Gouverner, c'est faire un compromis, jamais parfait, entre granularité et lisibilité.
Sur le port du masque, le compromis a été de l'imposer dans les grandes villes densément peuplées, tout en évitant de l'imposer là où ça n'aurait vraiment aucun sens.
C'est certainement une mesure qui peut sembler exagérée ou dénuée de sens à certains, mais le meilleur moyen d'échapper à un reconfinement généralisé, c'est que tout le monde applique les règles (ce qui exige un niveau minimum de lisibilité) et qu'on se débarrasse du truc. Si on passe son temps à tout contester, et à juste appliquer ses propres règles personnelles en pensant qu'on en sait plus ou qu'on vaut forcément mieux que tel ou tel comité ou autorité, c'est sûr qu'on va jamais s'en sortir. Le plus triste, c'est que finalement ce sont les états totalitaires (ex: la Chine...) qui donnent des leçons de maîtrise épidémique aux démocraties dans cette affaire, car eux n'ont évidemment pas de pb pour faire respecter les mesures. Ce serait quand même sympa si les démocraties arrivaient à réaliser par le civisme ce que les dictatures réussissent par la contrainte - sinon on est mal barré.

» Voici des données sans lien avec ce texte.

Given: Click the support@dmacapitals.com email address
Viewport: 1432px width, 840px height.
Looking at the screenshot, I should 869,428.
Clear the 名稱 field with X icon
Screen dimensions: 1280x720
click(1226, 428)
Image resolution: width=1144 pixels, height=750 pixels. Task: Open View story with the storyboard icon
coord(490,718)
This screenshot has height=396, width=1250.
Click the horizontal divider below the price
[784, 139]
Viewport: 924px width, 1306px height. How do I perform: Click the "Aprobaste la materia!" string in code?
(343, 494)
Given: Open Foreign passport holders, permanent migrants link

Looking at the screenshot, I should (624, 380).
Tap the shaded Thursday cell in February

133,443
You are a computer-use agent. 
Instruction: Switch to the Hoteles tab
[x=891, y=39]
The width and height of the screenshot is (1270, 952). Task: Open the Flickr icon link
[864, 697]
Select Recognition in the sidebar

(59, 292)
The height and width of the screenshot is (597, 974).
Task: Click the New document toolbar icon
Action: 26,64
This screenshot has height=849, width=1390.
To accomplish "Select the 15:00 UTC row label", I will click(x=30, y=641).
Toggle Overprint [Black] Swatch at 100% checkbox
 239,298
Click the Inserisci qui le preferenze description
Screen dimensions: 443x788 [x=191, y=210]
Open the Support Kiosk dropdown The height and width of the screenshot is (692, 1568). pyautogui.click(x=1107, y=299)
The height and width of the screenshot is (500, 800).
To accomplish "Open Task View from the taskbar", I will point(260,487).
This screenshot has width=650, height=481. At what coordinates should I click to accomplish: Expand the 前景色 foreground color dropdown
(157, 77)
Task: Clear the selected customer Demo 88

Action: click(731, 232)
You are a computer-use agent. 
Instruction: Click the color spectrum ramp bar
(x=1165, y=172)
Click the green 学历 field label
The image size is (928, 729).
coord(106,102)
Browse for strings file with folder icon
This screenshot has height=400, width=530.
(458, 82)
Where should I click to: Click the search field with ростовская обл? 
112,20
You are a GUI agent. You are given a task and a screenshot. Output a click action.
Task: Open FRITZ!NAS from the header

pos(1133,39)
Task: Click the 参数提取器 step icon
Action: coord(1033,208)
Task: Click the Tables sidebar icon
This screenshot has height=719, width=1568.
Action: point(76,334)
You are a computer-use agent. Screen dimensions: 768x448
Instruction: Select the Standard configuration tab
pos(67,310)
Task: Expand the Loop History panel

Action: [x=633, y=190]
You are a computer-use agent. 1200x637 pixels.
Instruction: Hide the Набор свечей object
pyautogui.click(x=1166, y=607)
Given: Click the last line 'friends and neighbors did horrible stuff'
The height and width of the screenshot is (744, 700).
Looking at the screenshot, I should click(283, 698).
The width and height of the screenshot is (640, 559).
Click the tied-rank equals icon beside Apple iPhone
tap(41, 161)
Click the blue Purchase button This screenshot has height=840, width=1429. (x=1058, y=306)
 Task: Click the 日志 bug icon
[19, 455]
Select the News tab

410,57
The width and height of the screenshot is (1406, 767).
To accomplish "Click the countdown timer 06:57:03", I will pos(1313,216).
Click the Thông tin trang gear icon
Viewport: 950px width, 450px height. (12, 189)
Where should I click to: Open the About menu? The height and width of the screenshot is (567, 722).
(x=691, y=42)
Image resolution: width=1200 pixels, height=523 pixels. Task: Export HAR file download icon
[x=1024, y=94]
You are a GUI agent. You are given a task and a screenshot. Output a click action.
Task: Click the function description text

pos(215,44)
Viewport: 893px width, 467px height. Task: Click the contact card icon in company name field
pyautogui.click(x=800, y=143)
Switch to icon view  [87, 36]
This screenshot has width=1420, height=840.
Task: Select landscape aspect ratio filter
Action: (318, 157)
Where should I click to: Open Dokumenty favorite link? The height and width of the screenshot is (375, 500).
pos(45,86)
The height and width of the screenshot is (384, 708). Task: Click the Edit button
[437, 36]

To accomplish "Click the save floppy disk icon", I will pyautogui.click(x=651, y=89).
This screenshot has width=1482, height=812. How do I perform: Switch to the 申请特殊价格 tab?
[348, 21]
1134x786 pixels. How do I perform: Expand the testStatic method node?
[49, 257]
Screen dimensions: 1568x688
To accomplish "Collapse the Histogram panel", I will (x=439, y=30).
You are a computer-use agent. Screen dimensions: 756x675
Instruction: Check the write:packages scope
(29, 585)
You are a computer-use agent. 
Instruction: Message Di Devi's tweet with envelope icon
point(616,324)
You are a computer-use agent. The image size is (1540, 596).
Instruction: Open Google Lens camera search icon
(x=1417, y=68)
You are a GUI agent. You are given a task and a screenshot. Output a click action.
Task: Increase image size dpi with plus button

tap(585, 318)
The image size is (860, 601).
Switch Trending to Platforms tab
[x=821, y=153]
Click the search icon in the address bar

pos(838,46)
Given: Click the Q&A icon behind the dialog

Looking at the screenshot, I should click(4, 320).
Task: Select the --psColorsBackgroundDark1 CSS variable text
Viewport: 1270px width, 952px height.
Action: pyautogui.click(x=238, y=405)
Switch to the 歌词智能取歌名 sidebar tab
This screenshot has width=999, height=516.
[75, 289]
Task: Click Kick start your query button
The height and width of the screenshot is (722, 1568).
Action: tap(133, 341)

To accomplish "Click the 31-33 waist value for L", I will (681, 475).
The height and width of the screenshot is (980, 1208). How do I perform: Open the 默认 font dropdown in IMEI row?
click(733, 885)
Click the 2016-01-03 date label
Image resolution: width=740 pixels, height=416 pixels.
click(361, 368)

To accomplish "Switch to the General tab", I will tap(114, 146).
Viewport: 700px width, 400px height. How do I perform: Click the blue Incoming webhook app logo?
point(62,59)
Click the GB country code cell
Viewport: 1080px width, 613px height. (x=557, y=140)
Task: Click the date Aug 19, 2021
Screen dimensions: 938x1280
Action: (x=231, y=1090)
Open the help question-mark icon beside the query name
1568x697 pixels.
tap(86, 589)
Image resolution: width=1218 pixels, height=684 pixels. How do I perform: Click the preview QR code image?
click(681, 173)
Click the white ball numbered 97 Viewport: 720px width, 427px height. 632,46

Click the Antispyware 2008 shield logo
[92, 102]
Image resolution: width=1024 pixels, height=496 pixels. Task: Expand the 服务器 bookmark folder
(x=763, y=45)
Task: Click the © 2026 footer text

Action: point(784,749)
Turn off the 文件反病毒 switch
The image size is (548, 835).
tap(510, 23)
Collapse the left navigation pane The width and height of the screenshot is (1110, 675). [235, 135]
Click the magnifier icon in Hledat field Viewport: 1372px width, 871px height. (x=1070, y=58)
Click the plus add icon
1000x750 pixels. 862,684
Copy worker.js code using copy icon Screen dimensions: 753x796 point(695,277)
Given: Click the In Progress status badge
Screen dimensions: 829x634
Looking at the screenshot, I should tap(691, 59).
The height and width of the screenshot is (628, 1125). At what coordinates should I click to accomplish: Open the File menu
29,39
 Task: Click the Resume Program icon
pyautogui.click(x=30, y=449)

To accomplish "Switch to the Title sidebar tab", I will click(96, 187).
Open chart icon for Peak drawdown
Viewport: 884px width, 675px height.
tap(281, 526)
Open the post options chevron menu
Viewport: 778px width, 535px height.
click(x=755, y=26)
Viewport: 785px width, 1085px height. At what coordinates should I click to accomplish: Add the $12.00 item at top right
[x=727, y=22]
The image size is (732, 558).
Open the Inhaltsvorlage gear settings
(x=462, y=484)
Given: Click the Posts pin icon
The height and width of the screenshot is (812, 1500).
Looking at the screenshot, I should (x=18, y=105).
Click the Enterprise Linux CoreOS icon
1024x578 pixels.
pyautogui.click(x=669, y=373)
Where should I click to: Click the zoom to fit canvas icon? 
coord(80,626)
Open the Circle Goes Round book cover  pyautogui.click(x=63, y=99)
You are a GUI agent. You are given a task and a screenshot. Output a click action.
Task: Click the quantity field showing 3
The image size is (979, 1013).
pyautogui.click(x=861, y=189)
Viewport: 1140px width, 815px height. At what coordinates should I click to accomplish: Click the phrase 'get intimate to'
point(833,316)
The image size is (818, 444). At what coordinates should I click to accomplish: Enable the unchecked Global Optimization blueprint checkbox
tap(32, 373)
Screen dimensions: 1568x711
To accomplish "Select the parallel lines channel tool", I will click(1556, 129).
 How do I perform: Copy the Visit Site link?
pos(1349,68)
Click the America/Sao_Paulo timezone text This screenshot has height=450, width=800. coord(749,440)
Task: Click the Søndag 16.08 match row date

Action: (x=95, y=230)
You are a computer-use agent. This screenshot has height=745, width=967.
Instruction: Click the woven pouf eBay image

Sur les aspects juridiques du compromis granularité/lisibilité, voir
https://www.courrierdesmaires.fr/90091/ ... -reserves/
« Le juge des référés souligne également que la simplicité et la lisibilité d’une obligation, comme celle de porter le masque, sont nécessaires à sa bonne connaissance et à sa correcte application par les habitants, justifie aujourd’hui le Conseil d’Etat. Il est donc justifié que le port du masque soit imposé dans des périmètres suffisamment larges pour englober de façon cohérente les zones à risque, afin que les personnes qui s’y rendent connaissent facilement la règle applicable et ne soient pas incitées à enlever puis remettre leur masque à plusieurs reprises au cours d’une même sortie ».